◆ **Work task**:
Determine how many lines of the entries contain "computer". Reply with that number alone.

◆ **Task input**:
+++

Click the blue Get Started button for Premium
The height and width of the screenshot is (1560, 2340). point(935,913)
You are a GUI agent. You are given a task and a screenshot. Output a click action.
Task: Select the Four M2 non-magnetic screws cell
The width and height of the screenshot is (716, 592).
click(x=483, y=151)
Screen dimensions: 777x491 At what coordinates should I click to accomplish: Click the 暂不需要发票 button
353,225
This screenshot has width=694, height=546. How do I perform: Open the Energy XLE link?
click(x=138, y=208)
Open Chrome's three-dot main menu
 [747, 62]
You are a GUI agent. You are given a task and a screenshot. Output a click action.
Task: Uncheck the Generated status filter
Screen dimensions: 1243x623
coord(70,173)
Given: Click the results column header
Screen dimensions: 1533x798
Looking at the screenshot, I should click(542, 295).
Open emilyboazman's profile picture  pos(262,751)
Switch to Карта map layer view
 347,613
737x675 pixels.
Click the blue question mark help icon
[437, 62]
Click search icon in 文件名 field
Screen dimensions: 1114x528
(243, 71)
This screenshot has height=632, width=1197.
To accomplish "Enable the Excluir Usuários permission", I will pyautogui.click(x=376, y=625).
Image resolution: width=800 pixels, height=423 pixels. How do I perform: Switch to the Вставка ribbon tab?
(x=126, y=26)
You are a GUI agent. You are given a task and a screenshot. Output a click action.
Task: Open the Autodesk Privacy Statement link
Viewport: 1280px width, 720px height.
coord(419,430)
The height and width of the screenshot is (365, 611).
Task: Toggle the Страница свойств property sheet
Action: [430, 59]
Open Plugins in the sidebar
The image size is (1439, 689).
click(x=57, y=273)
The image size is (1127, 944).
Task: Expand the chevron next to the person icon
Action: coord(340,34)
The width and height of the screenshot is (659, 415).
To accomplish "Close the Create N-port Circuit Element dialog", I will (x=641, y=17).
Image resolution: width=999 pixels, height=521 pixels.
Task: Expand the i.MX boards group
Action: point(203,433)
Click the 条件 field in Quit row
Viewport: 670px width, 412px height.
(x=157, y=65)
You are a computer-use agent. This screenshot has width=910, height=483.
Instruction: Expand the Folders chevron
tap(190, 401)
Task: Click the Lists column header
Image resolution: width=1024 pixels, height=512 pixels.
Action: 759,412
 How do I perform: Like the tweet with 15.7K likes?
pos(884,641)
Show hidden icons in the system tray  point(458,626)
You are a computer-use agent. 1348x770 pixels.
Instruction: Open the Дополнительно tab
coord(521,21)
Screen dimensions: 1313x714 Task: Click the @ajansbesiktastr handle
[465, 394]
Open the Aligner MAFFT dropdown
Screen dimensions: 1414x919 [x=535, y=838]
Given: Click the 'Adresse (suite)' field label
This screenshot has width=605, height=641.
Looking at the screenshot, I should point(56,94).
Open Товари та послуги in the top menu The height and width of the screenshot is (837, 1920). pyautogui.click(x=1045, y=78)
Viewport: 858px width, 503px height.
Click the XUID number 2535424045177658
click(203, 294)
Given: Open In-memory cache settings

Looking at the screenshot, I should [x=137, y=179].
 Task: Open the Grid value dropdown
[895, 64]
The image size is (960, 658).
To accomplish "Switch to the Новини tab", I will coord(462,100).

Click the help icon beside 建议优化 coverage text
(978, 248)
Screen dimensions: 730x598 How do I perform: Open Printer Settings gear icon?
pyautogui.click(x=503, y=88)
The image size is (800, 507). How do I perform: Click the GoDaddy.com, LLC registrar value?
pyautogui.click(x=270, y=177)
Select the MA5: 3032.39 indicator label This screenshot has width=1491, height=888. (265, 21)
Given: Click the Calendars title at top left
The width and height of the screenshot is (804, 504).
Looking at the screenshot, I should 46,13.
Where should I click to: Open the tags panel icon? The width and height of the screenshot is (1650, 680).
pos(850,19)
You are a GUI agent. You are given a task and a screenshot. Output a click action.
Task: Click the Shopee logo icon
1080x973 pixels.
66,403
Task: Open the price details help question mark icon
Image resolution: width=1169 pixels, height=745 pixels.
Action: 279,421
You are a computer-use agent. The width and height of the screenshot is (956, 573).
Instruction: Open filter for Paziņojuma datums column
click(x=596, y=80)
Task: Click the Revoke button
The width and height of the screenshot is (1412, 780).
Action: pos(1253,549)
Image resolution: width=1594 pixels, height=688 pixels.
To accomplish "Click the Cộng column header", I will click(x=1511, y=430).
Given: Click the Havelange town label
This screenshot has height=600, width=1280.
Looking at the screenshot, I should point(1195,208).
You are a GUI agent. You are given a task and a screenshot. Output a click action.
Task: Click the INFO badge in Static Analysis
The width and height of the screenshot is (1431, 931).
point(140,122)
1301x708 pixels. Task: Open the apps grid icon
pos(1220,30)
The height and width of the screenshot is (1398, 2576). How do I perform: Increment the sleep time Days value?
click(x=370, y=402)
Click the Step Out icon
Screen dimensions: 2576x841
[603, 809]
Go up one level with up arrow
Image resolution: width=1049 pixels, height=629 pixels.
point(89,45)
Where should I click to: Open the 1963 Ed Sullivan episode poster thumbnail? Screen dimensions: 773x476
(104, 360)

+++

◆ **Written response**:
3